In philosophy, reflection on May 9, 2009 at 10:34 pm

In my house, we are huge fans of Mike Rowe’s Dirty Jobs on the Discovery Channel (we call it “Yucky Jobs”).  I saw his name pop up in my iTunes library the other day in my TED Talks subscription and I wondered what this was going to be about.

Rowe speaks of two elements that arrived in his mind at a moment that no one can likely relate to.  These elements, anagnoresis and peripiteia, which I am sure I once used in a literary analysis back in the day, both deal with Aristotelian tragedy.  Anagnoresis, which is a literary device used to show how the protagonist moves from ignorance to discovery, Rowe used to describe the awakening he had at the moment when he was illuminated by his faulty reasoning, and peripiteia, the point in a tragedy whereby the tragic lead realizes the irony of the moment he or she is in (think Oedipus realizing that his wife is not who he thinks she is), he shows us that there may be a whole string of faulty reasonings that underpin his belief system.

Heady, I know.

The idea that it takes a moment of unexpected clarity or irony to show us our flawed assumptions is scary, in that we could last a long time in our own rut until that moment occurs.  Rowe’s ultimeate discovery is that he feels he should challenge all of his “platitudes.”  For example, in the talk, Rowe points out that if people took the advice and “followed their passion,” we would have a whole lot of economic difficulty within this country.  See this pig farmer’s story.

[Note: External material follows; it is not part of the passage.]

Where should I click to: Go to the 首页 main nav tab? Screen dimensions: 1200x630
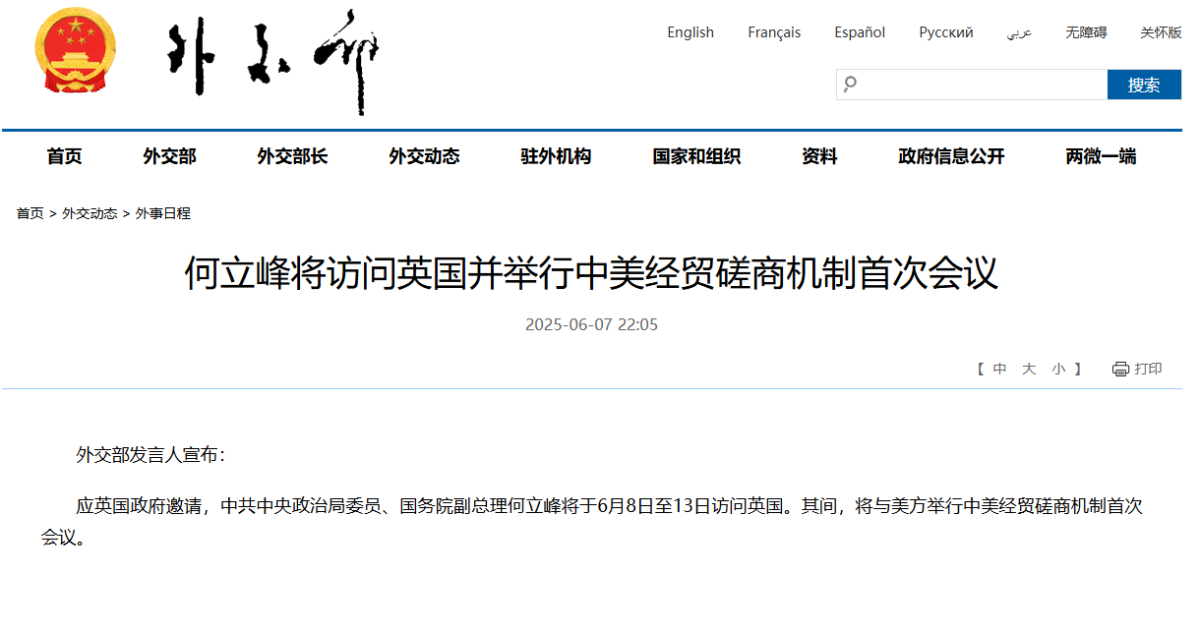pos(64,156)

Rather than follow a passion, what if we just “looked and saw which direction everyone else is moving in, and moved the other way.”  What if we just analyzed situations to find where the needs were, and acted upon that?

His ultimate understanding was this:

dirtyjobs

As I watched the talk and gained a new appreciation for Mike and the show, I did what I always end up doing–I related it to my own work.  What if the ideas I hold dear in education, the very things I have been focusing on over the last few years, are wrong?

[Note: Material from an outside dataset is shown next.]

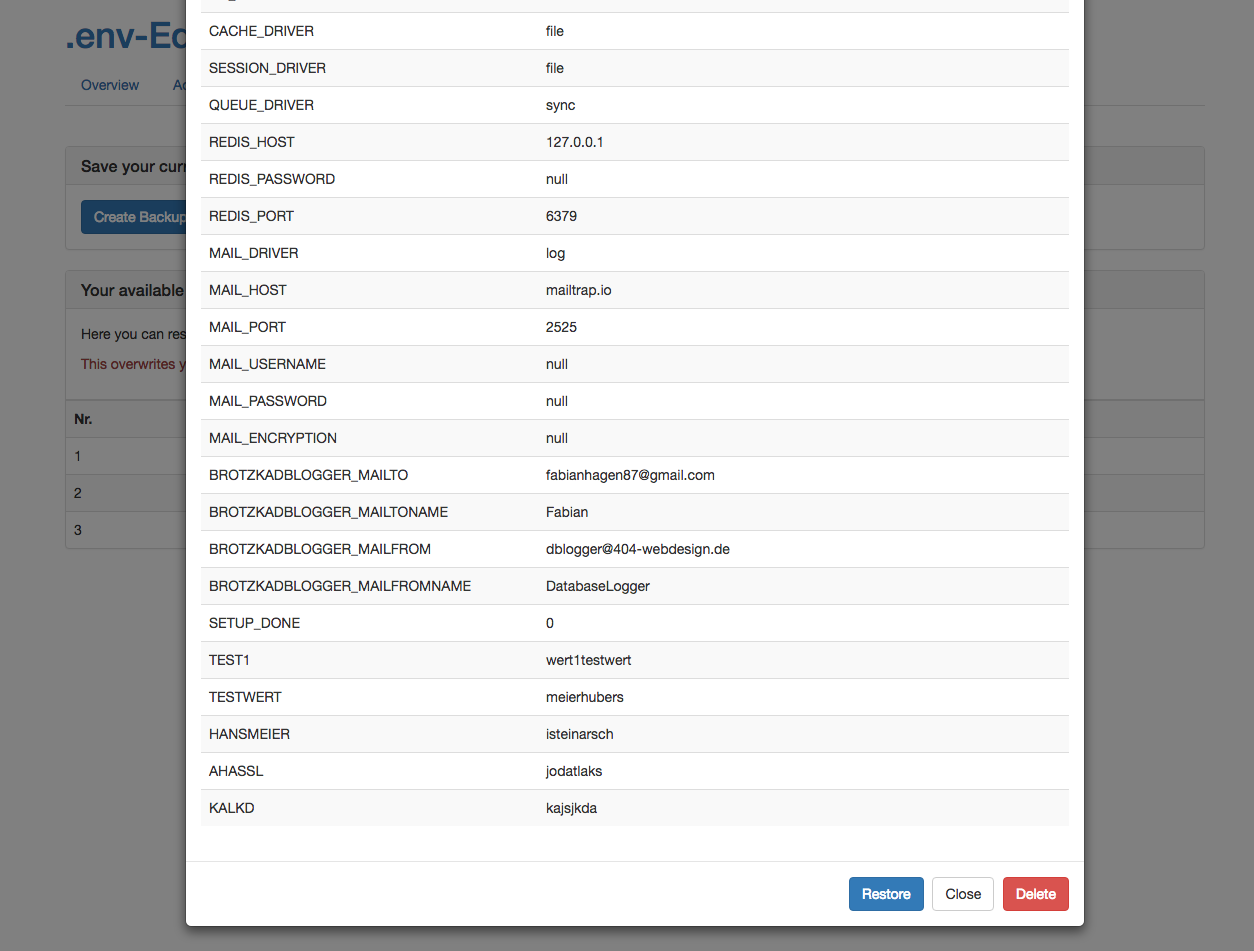
Task: Click the TESTWERT key cell
Action: pyautogui.click(x=245, y=697)
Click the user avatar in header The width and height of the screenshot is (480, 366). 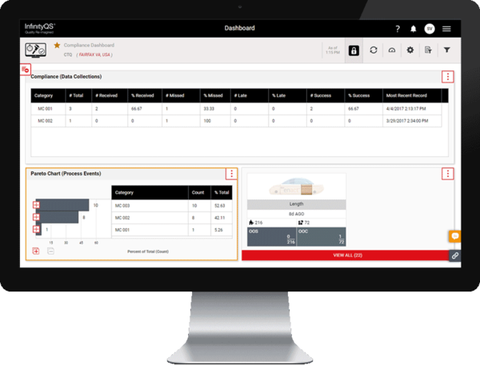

It made me go back to my notes from BLC last summer.  I’ve mentioned this before, but on the last day of the conference I hadn’t planned on attending Dr. Pedro Noguera’s keynote, but I ended up there.  Three things I wrote in my notes were triggered by what Rowe talked about:

  • Too often we use this equation: Talking=Teaching.
  • We shouldn’t be asking what does good teaching look like, but rather what does good learning look like.
  • We need to connect the way we teach to the way they learn.

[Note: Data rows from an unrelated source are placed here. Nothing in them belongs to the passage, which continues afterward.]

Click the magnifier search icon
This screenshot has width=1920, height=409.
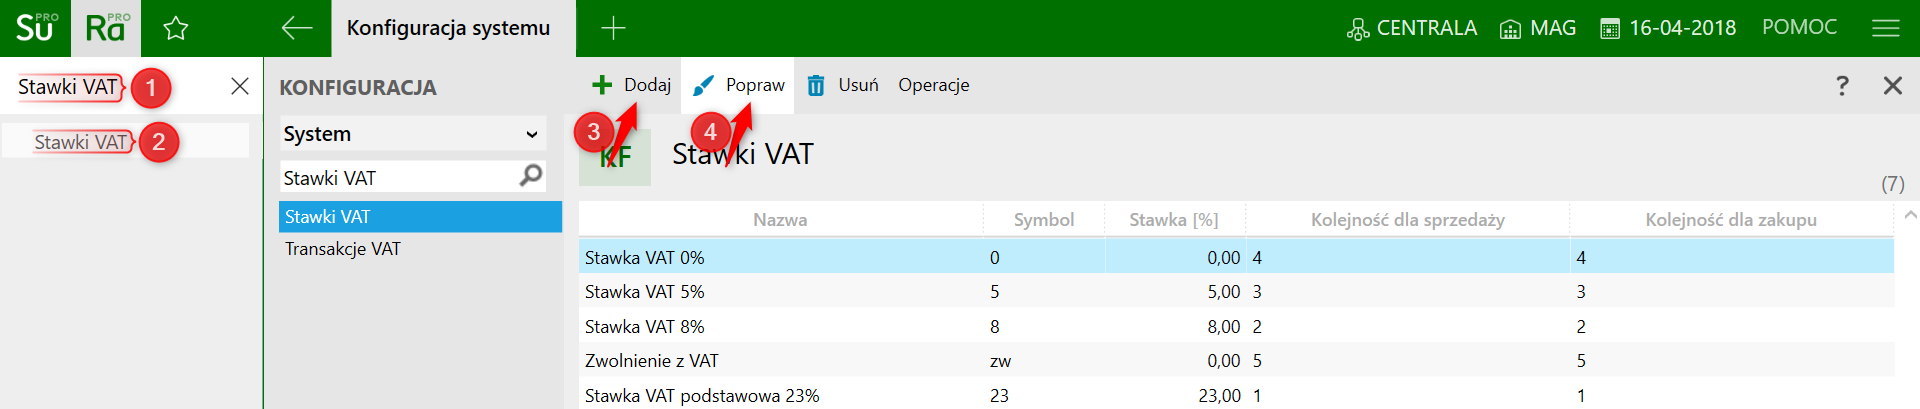pyautogui.click(x=531, y=176)
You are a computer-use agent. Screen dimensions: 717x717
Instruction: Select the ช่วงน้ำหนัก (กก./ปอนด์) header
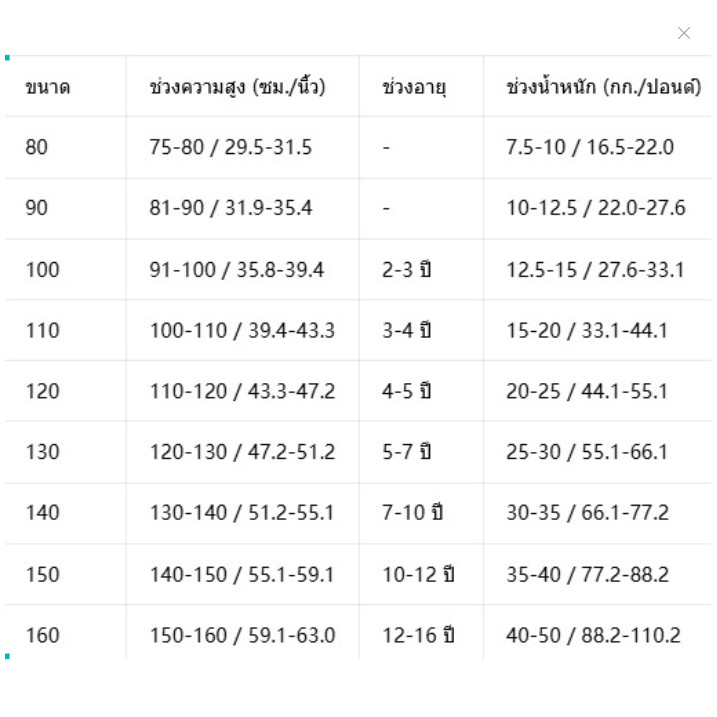tap(604, 86)
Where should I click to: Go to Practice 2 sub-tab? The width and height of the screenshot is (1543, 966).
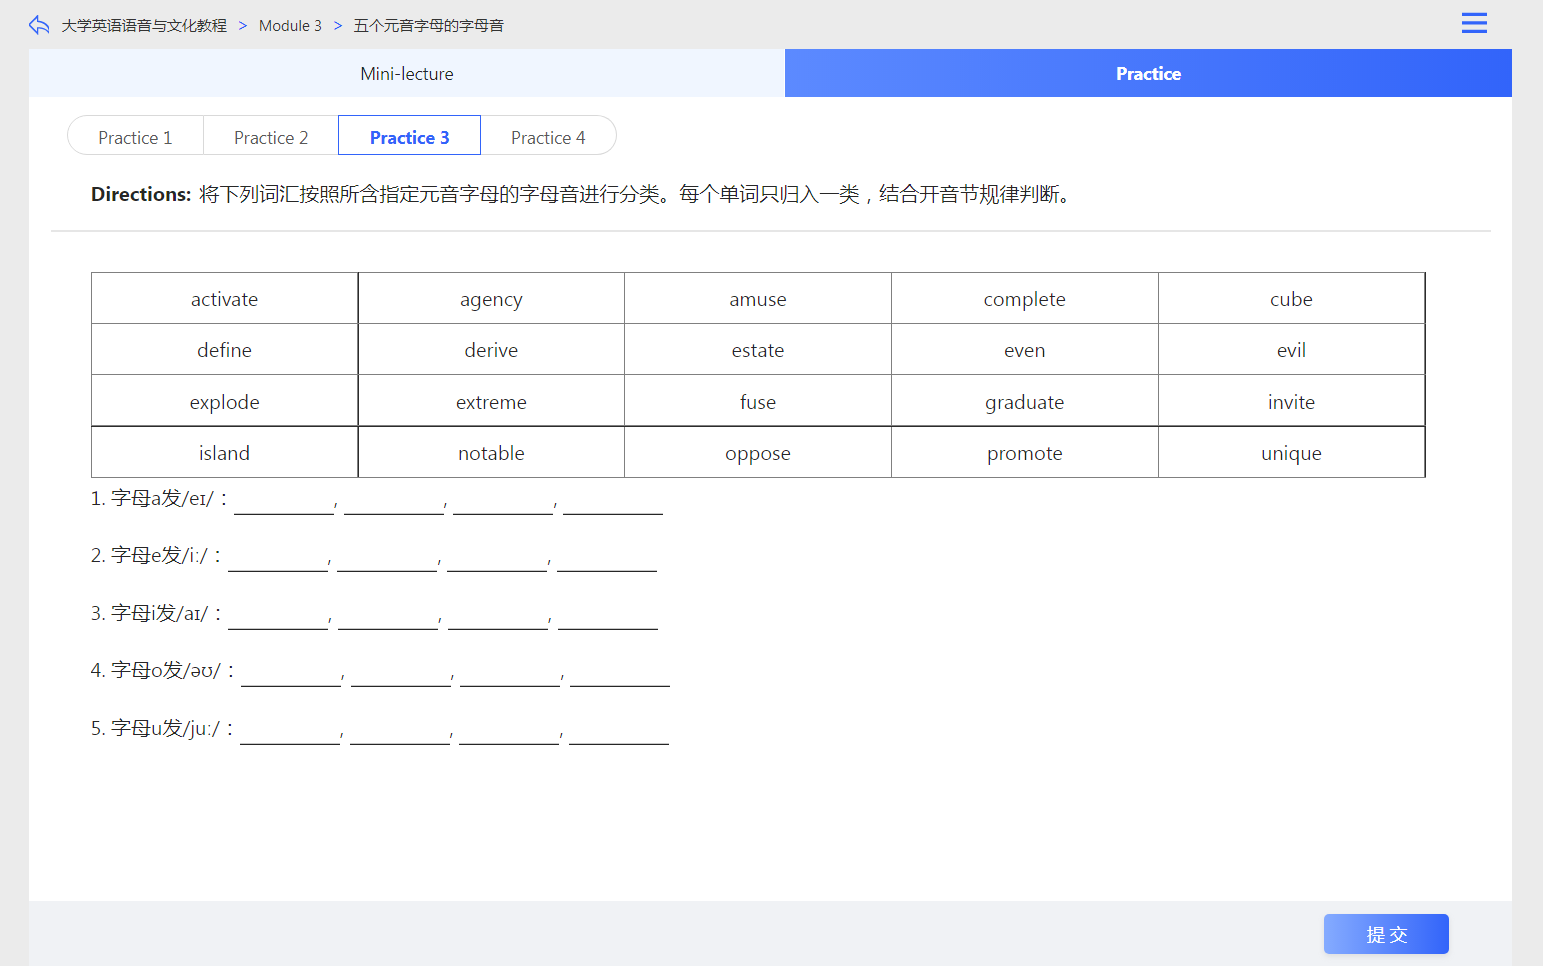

I hadn’t thought about Noguera’s ideas that much lately, and hearing Rowe talk about anagnoresis and peripiteia brought them back.  What is it about education that causes you to lose focus on the big ideas that should be driving you?  I’d like to shift the focus onto student learning; I’d like to be listening to students the way Ryan has been and getting feedback from students on how they learn best, and I’d like to share that information with teachers that will act on it.  These are the types of discoveries that lead to real change.

I am guilty of trying to find out what “good teaching” looks like through my observation of teachers.  Perhaps I should have been looking at what the students were doing.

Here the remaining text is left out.